The Zoom-seminar invites you to have a closer look at the writings of female authors of the Romantic period. While, until very recently, literary history has focused almost exclusively on the so-called Big Six –the male poets William Blake, Samuel Taylor Coleridge, William Wordsworth, Percy Bysshe Shelley, John Keats, and Lord Byron – the years between 1789 and 1837 in fact proved to be a watershed moment for British women’s writing. Moreover, the works of Jane Austen, Mary Shelley and others often serve as a (critical) commentary upon dominant male modes of Romanticism, thus offering not only perspectives upon the period as such, but they also discuss contemporary social and cultural issues. In this seminar, we will read prose fiction, poetry, and drama by female authors including Jane Austen, Mary Shelley, Joanna Baillie, Charlotte Smith, and Felicia Hemans.

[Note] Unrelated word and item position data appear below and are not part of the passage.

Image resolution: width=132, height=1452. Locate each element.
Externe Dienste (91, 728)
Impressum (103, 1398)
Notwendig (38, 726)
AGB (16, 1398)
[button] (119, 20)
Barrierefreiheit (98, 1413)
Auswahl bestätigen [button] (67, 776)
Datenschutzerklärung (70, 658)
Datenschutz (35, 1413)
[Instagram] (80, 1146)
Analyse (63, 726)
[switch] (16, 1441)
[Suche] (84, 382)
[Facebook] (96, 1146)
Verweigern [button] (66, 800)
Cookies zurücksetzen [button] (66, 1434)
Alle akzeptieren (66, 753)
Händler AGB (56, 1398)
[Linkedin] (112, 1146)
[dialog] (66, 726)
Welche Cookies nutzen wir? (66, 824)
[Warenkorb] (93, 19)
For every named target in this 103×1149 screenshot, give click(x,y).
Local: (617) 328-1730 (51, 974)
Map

Please buy a copy of and read:

Jane Austen, Pride and Prejudice. Ed. James Kinsley. Oxford: OUP. (= Oxford World Classics)

AND

Mary Shelley, Frankenstein. Ed. D.L. Macdonald; Kathleen Scherf, et.al. Peterborough: Broadview Press.

Don’t use any other editions!

Further texts will be made available upon the start of term.

Introductory reading:

Ralf Haekel (ed.), Handbook of British Romanticism. Berlin & New York: DeGruyter, 2017.